Don’t get it twisted. The lazy George Carlin line (parroted by so many over the decades) that pro-lifers only care about the unborn, but not people after birth, was always nonsense.

The pro-life movements, going all the way back to before Roe v. Wade, have been anything but a political monoculture. Democrats, Republicans, and everything in between. Indeed, not least because the Catholic Church played such a leading role, the significance of human dignity for a range of issues — including supporting women and families — was always part of the pro-life movements’ concern.

Mater Filius resident Jillian spends time in the chapel at the Omaha, Neb., home with her newborn daughter, Stevie, in this undated photo. (OSV News photo/courtesy Mater Filius/Catholic Voice)

And that concern shows up today in a major way — especially given the 2,750 pregnancy help centers in the United States alone. They are providing hundreds of millions of dollars of support to women and families every year, support which includes ultrasounds, STD testing, prenatal education programs, and material support like diapers, wipes, car seats, strollers, and cribs. 

Beyond this, pro-life groups have established the rights of pregnant students on college campuses, built and run maternity homes, established networks for connecting women and families to existing resources of social support, and have even strategized about ways to make childbirth free.

But, reading the signs of times since Dobbs over the past two years, it is clear that we must do more. 

Today, I think it is fair to say the turn of the pro-life movement to women and families is complete. To make that case, I recently worked with Eric Scheidler of Pro-Life Action and Monica Snyder of Secular Pro-Life on a manifesto making the case for the pro-life movement to have a special focus on unwanted and coerced abortion — without abandoning our goals of prenatal justice under law. 

Most abortions are in some sense unwanted by the mother (that is, they are structurally or explicitly coerced, or at variance with her values), a terrible situation lamented by both pro-lifers and those who are genuinely pro-choice (as opposed to pro-abortion).

We call for both legislation and other shifts in culture and policy to drop the unwanted abortion rate to zero. And we call for the telling of the difficult stories of abortion coercion as part of making our case to the public (and published three of these stories as well). These stories destroy the idea that abortion is at the service of women’s power, women’s autonomy, and women’s well-being in the culture. The arguments and evidence are overwhelming, but telling and otherwise sharing stories is an essential part of the strategy as well.

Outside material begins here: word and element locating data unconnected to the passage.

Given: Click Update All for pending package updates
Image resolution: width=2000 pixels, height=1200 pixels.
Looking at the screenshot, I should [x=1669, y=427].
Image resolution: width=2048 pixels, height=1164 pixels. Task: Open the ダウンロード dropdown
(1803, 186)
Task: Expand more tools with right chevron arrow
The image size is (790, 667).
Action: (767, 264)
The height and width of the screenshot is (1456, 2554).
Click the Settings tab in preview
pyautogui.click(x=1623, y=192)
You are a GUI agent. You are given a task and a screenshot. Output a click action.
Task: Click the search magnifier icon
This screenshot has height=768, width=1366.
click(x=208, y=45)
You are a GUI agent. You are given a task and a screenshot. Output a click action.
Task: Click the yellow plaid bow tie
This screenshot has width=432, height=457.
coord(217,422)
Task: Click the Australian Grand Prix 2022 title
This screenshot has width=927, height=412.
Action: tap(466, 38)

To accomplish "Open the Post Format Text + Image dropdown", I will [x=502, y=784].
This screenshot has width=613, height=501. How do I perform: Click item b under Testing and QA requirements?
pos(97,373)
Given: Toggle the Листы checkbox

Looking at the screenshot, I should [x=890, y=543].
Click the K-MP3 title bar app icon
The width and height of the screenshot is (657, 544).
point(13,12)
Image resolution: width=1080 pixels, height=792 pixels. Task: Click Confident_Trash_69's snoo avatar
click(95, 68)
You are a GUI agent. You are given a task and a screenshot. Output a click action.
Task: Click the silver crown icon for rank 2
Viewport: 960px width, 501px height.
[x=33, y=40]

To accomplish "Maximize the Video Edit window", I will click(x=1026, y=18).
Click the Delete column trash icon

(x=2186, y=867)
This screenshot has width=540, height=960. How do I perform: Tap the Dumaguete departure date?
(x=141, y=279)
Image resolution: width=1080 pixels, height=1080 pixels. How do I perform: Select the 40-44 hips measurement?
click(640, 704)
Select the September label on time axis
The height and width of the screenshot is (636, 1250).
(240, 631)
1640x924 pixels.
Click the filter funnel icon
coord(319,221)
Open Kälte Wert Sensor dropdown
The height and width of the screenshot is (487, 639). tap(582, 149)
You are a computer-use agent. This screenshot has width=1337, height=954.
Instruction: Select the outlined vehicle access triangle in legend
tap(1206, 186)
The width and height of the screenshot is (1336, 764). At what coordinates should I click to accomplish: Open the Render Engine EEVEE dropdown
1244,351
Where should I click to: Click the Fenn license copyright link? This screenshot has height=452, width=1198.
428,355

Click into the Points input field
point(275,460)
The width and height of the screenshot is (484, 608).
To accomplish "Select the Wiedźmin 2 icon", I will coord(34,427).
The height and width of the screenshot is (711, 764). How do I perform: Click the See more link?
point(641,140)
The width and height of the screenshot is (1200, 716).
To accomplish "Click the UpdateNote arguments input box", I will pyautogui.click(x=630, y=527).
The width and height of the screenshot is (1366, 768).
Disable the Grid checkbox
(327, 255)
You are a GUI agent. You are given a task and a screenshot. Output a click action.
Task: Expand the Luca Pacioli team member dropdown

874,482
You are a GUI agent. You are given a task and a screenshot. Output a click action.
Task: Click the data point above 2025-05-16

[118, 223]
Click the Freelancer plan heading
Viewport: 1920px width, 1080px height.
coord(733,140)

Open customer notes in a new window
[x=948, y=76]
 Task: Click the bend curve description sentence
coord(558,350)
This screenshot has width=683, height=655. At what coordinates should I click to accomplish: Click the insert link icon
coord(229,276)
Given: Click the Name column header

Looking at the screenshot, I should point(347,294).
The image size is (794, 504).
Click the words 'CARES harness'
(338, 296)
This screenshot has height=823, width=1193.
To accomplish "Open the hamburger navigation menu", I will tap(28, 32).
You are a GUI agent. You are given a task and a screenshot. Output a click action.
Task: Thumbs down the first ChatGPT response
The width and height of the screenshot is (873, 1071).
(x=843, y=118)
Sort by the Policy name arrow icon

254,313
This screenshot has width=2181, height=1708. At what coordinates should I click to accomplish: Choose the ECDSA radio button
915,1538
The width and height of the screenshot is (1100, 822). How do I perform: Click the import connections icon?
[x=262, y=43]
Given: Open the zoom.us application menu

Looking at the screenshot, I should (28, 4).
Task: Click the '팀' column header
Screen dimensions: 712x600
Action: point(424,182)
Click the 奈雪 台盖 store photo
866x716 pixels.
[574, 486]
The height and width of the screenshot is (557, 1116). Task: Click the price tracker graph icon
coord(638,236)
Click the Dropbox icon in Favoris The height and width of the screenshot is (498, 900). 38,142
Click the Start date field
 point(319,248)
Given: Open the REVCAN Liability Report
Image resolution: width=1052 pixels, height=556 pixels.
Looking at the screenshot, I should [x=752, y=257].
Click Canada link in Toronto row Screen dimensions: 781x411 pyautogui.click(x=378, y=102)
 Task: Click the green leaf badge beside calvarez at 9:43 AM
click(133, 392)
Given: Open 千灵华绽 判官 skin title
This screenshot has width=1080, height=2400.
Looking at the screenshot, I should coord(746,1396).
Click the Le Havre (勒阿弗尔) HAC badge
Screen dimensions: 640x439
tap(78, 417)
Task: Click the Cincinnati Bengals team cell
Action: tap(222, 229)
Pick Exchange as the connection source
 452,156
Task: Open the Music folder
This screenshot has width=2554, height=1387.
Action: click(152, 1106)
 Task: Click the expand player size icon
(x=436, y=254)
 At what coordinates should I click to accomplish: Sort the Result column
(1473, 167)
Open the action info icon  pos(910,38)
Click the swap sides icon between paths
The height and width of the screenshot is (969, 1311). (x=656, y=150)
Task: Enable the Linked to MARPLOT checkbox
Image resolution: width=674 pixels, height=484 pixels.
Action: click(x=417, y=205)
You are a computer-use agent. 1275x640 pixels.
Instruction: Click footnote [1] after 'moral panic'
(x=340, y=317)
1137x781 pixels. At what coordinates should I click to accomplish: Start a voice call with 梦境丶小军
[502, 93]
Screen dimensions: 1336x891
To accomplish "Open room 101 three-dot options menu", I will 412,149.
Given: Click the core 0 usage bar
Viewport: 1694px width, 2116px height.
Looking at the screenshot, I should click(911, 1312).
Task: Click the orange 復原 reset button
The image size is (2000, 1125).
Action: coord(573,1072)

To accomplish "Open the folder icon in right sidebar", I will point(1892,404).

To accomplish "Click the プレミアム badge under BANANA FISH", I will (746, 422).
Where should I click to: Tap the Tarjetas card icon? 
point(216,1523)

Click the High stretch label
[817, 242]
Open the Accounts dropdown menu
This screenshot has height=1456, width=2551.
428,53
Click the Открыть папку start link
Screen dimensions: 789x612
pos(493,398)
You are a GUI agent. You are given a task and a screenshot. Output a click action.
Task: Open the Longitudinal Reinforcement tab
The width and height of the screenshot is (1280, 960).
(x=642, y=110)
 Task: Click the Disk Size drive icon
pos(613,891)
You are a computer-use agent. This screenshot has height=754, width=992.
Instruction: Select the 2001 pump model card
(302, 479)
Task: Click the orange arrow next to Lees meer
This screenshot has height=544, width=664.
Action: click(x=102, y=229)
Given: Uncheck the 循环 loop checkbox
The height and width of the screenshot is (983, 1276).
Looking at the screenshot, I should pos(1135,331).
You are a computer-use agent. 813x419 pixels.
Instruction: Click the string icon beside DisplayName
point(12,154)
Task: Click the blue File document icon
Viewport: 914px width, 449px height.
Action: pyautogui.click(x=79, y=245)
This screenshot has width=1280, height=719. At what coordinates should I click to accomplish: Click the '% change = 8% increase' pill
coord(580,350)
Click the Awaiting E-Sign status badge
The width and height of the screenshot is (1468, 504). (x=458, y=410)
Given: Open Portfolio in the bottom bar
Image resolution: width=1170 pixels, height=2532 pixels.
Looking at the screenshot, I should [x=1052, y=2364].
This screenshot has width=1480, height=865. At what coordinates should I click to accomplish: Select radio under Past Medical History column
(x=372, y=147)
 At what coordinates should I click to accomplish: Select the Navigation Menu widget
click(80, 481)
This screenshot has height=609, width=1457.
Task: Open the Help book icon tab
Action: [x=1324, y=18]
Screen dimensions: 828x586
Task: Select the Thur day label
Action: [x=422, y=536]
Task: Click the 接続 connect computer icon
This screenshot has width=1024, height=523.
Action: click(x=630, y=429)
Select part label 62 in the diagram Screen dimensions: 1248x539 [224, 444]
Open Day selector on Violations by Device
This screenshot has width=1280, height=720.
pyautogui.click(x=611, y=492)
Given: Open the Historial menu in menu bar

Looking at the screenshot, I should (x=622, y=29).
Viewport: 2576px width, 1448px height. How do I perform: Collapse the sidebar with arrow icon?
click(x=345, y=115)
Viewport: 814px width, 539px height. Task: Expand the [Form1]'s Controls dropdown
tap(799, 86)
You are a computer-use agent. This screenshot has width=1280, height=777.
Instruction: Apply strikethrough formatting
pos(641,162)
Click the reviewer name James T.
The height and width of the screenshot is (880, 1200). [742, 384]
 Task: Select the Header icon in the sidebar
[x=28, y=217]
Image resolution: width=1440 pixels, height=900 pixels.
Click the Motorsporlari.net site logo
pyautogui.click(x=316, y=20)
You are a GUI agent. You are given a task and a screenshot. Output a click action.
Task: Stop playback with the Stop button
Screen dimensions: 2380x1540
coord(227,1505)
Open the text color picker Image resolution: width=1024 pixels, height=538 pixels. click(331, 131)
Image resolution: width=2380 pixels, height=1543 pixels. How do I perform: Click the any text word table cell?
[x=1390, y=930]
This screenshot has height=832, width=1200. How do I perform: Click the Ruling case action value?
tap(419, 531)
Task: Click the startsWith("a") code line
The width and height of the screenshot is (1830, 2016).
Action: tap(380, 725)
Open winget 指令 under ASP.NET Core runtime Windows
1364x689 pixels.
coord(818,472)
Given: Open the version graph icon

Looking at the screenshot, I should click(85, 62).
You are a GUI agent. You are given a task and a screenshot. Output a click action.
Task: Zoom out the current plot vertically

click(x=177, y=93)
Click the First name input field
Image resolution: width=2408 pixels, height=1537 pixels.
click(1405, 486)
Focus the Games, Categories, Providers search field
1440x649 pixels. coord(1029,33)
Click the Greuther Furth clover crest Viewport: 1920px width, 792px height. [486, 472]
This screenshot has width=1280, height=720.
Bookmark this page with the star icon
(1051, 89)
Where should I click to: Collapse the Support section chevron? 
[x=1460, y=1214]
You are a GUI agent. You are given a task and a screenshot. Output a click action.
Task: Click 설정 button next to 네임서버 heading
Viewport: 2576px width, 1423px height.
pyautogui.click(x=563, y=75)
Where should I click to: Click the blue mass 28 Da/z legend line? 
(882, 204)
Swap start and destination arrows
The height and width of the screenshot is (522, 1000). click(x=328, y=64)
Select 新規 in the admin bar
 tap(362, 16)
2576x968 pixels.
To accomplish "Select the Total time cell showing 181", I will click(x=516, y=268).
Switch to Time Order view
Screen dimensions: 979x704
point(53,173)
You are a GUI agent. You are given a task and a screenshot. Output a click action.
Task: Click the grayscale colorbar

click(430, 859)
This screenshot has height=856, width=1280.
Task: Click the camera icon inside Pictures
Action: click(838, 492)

We are three leaders in the movement, but by ourselves we don’t constitute anything like consensus. For that, let’s add on the just-released “Blueprint for Life,” signed and supported by a who’s who of pro-life organizations. These include, Students for Life Action, Americans United for Life, American Principles Project, National Hispanic Pastors Alliance, Live Action, American Association of Pro-Life OBGYNs, Family Policy Alliance, Pro-Life Partners Foundation, Human Coalition Action, Heartbeat International, Democrats for Life, And Then There Were None, and many more!

Here are the seven main policy pillars agreed to by the Coalition:

  1.     Providing flexible resources to parents
  2.     Making childcare more affordable
  3.     Supporting healthy moms and babies
  4.     Expanding resources for adoptive and foster parents
  5.     Increasing information availability
  6.     Broadening partnerships with faith-based organizations and nonprofits
  7.     Strengthening opportunities for mentorship and community

Furthermore, as Patrick Brown of the Ethics and Public Policy Center’s Life and Family Initiative has also shown in a new report, confirms that states with significant laws protecting prenatal justice (that would have not been possible before Dobbs) have moved to pass significant legislation supporting women and families. Read the report for yourself, but consider these significant developments:

  • 22 of these 23 states have extended Medicaid coverage, increasing the length of time a postpartum woman receives medical care from 60 days to one year
  • 16 states took direct action to expand child care choices, from expanding subsidies to streamlining regulatory barriers for child care providers
  • 14 states introduced or expanded programs that provide targeted, material assistance to pregnant women, whether directly or by working through pregnancy resource centers
  • 13 states increased eligibility for safety net services, from expanding income eligibility thresholds for assistance to eliminating benefit caps based on family size
  • 11 states acted to expand access to or coverage of health services for women, such as mammograms or screening for postpartum depression
  • 9 states introduced or expanded paid parental leave for state employees, on top of the many states that had already done so prior to the Dobbs decision

There is reason to be proud of this turn to support women and families. Not just because it puts to flight, again, the old chestnut that pro-lifers simply don’t care about people after they are born. But because it is yet more overwhelming evidence that pro-lifers don’t have to choose between supporting women and saving the lives of babies.

As we commemorate the two-year anniversary of Dobbs, let us go confidently into a pro-life future which refuses to choose between prenatal children and their mothers and families.